Building "Sodalite," a Stable Diffusion Desktop App
There are many ways to generate images with Stable Diffusion, but Web UI-based tools tend to make setting up a Python environment and managing dependencies cumbersome.
Wanting something simpler—a desktop app that works right after downloading an installer—I built Sodalite from scratch.
GitHub: https://github.com/Himeyama/Sodalite
What is Sodalite
Sodalite is a Windows desktop app for image generation with Stable Diffusion.
Its distinguishing feature is that everything from the frontend to the backend was implemented in-house.
- Frontend: WinUI3 (.NET 9 / Windows App SDK)
- Backend: Python 3.13+ / FastAPI / diffusers (managed with uv)
- Communication: The frontend launches the backend as a local subprocess and communicates with it over HTTP
Main features
- Generate images from text (txt2img)
The safety checker is disabled, so NSFW image generation is also supported. Use and publication of generated content must comply with the license of the model used and the laws of the user's place of residence.
Installation
You can use it simply by downloading the latest EXE file from Releases.
Since this is an independently developed app, your browser may temporarily block the download. In that case, select "Save" from the "⋯" menu and keep the file after confirming the warning. For security reasons, the installer is built automatically via GitHub Actions.
Having the uv command installed beforehand is required.
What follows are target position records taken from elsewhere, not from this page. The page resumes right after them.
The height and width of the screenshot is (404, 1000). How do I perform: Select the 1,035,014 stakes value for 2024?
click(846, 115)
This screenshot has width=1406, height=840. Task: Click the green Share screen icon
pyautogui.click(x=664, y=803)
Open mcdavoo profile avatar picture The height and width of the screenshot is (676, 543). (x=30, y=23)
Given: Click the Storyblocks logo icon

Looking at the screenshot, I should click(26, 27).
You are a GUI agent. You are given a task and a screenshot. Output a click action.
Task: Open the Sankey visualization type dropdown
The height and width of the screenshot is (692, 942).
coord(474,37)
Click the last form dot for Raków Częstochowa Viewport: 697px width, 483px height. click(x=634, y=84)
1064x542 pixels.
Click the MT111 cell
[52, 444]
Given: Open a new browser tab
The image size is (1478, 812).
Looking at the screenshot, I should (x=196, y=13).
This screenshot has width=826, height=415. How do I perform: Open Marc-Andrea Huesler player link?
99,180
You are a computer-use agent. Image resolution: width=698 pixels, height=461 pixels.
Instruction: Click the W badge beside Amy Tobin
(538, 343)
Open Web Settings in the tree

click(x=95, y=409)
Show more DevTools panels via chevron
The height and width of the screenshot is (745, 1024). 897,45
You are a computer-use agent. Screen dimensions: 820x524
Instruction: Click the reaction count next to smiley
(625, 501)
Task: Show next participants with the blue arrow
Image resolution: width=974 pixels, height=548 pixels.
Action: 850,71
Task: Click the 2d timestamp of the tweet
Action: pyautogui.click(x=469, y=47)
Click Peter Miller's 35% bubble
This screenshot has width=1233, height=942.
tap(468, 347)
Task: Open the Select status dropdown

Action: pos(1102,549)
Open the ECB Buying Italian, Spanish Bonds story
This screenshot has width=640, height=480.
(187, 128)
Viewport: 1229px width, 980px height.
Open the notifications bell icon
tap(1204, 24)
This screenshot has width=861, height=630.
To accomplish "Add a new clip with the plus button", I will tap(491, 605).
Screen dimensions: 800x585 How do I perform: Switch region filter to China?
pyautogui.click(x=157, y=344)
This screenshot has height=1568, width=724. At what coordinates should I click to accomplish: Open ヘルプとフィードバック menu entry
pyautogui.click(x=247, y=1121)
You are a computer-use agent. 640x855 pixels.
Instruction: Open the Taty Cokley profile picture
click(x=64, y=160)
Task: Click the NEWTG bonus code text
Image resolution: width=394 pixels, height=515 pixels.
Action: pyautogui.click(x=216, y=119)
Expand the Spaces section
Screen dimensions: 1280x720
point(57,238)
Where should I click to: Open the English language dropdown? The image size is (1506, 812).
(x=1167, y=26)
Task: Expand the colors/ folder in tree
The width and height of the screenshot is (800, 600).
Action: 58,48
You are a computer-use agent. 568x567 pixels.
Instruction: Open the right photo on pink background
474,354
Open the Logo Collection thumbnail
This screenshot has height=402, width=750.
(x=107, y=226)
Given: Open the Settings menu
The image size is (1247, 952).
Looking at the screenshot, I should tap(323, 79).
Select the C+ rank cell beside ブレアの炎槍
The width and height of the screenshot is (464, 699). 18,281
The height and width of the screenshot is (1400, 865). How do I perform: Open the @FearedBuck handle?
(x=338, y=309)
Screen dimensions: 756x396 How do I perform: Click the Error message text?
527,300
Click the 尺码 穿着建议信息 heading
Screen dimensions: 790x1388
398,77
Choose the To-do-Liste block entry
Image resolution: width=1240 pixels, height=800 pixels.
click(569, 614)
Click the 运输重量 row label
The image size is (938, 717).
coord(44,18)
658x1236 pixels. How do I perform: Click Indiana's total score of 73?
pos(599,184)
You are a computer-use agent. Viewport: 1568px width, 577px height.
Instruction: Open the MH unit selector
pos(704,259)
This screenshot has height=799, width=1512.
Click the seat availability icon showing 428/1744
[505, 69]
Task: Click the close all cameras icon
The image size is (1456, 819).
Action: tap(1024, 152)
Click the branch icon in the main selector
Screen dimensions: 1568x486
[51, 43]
uv installation: https://docs.astral.sh/uv/#installation
The installer is a user-level install that requires no administrator privileges, and is placed under %LOCALAPPDATA%\Programs\Sodalite\. The virtual environment (.venv) is not bundled; on first launch, the frontend runs uv sync to install dependencies such as torch. Since this involves a download of several gigabytes, it may take anywhere from a few minutes to tens of minutes.
The success or failure of setup is recorded along with the hash of uv.lock, and if setup fails, it is automatically retried on the next launch. Dependencies are also re-synced when they change with an app update.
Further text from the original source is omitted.